Back to the present…

*wibbly post-production effect*

Now I acknowledge that I don’t exactly have a flawless track-record in handling internet abuse but that’s a slightly different issue. In terms of criticism, I’m fairly okay at handling that – and I’m convinced I’m a million times better at it than I would have been had I not met Ian Harling (for that was his name) as a youngster. How would I have reacted, though, if instead of the criticism coming from a guy in private who I looked up to as an example of what I wanted to do, who I wanted to be – if instead that criticism was public, scathing, relentless, and backed up with the fury of tens of thousands of their fans? It probably would’ve finished me, right there and then – before I’d even really got started.

The trouble with this kind of scathing and public criticism is, as Mr Biffo points out, that you don’t actually know who your target is. When terrible singers audition for X-Factor, we all laugh at their expense – but if they’re really young, we react differently. We tend to blame the parents for encouraging their kids into embarrassing themselves publicly. With Steam and the openness of Greenlight, any of these games which we’d regard as really rather awful could be the work of a young kid just starting out. I would definitely have put my early work on Steam had it been an option and, frankly, thank Christ it wasn’t.
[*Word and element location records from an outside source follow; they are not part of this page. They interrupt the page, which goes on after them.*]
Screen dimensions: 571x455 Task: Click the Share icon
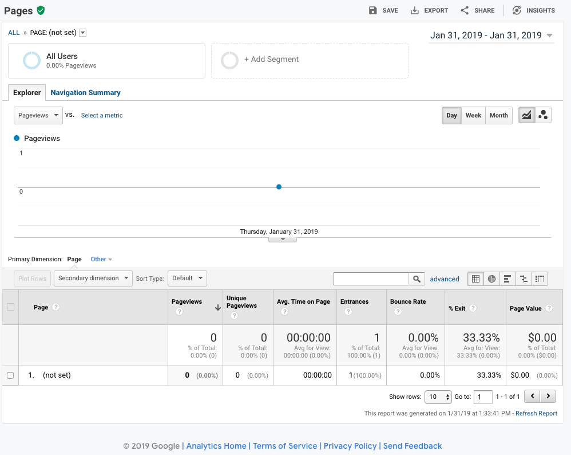coord(465,10)
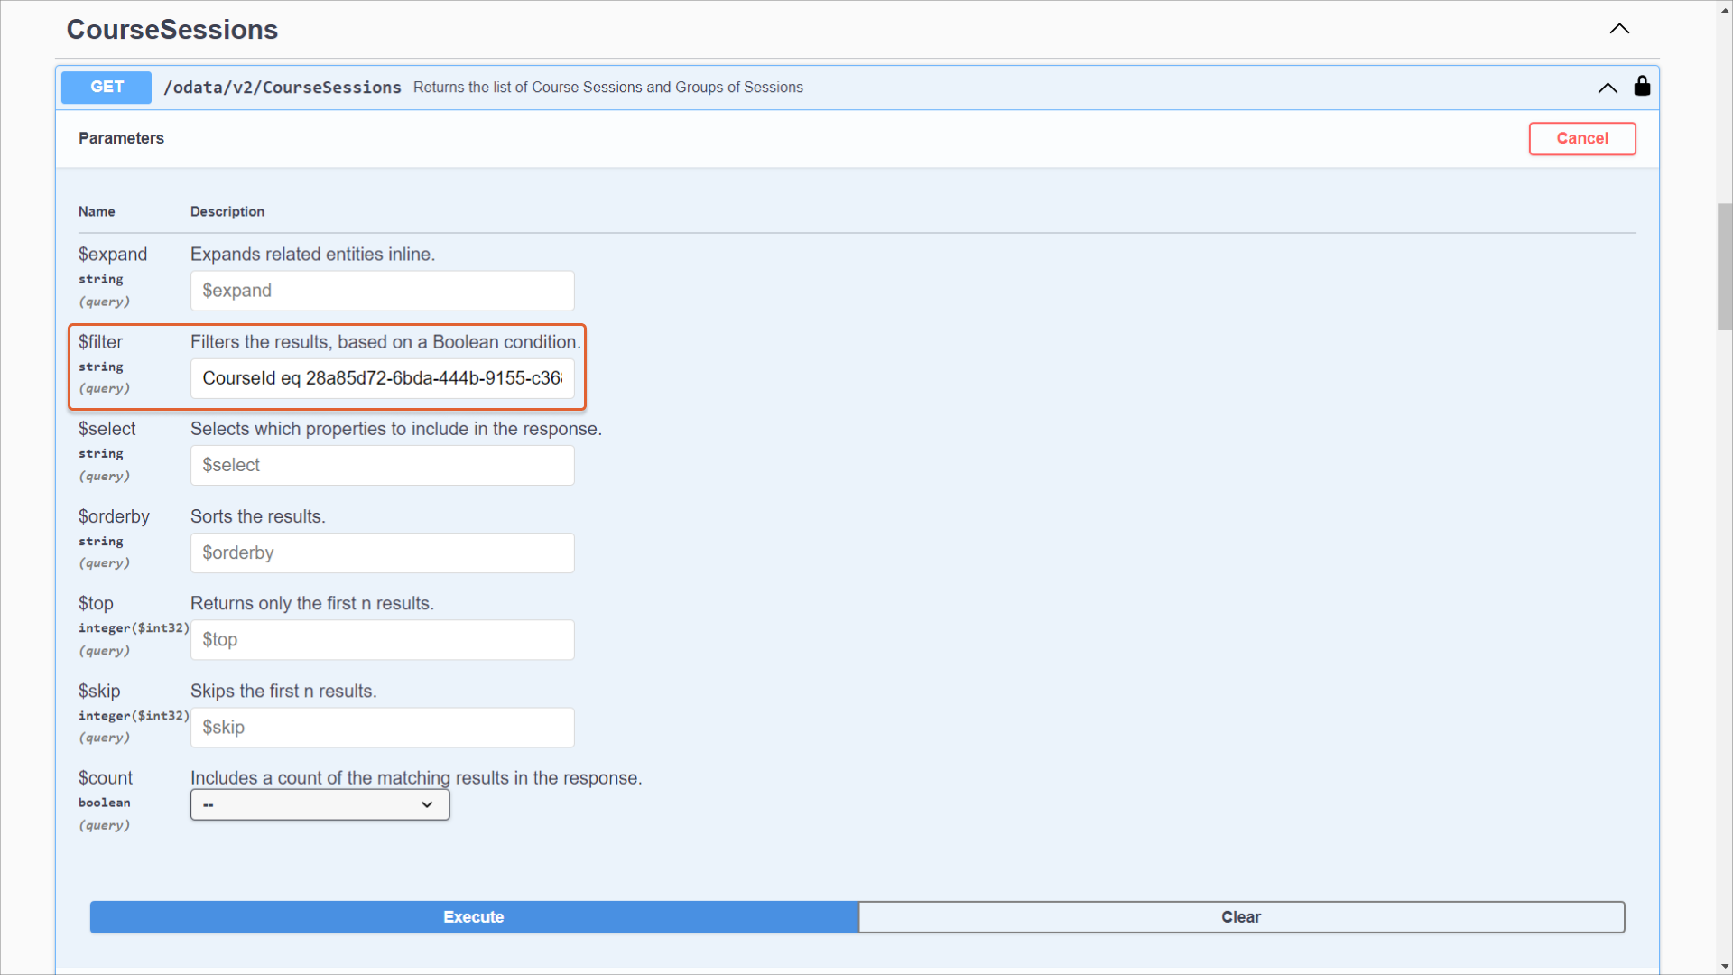1733x975 pixels.
Task: Click the red Cancel button
Action: tap(1581, 138)
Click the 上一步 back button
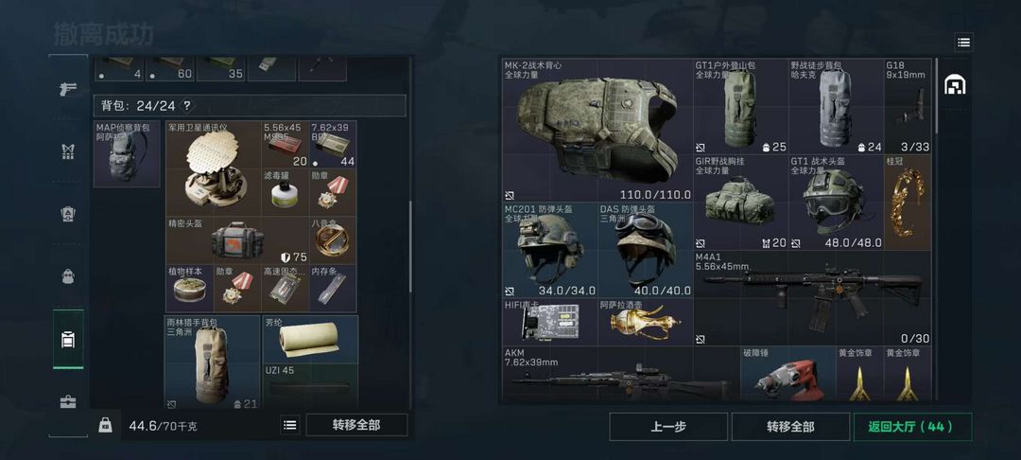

A year or two back, pre-refund systems, it’s a slightly different story. It’s important for critics to serve gamers, steer them away from awful and over-priced games. But even then, there’s no real need to actually rip the thing to shreds for shits and giggles. You can be critical without being a merciless brute. But now? With refunds it’s not so big a deal. The targets now would be games which abuse the two-hour window, making the opening fantastic and then not giving a shit once that mark is hit. Spot-lighting those games serves gamers – spot-lighting games people would otherwise not have encountered and which, if they do, show themselves to be awful after a few minutes of gameplay does not.

Words like “scam” get bandied around an awful lot. But it’s not a scam to simply over-value your own work – everybody does that, especially those who are fairly new to games development. It’s extremely difficult to objectively gauge the value of your own work when you can’t separate your pride in your accomplishment (I made a game! OMG!) and the time, energy, and expense from that result. You get better at that as you gain more experience, but very few people are going to get it right first-time. That’s not a scam, it’s just inexperience. I wouldn’t expect an average game player with, perhaps, no real knowledge on videogame development to be tremendously good at making that distinction, of course. But I’d expect a professional critic to be able to or, if not, to at least criticise the quality in terms of the price rather than the skill of the developer. Even E.T. The Extra-Terrestrial on the Atari is worth at least 1p – no game, no matter how badly it plays, is utterly valueless.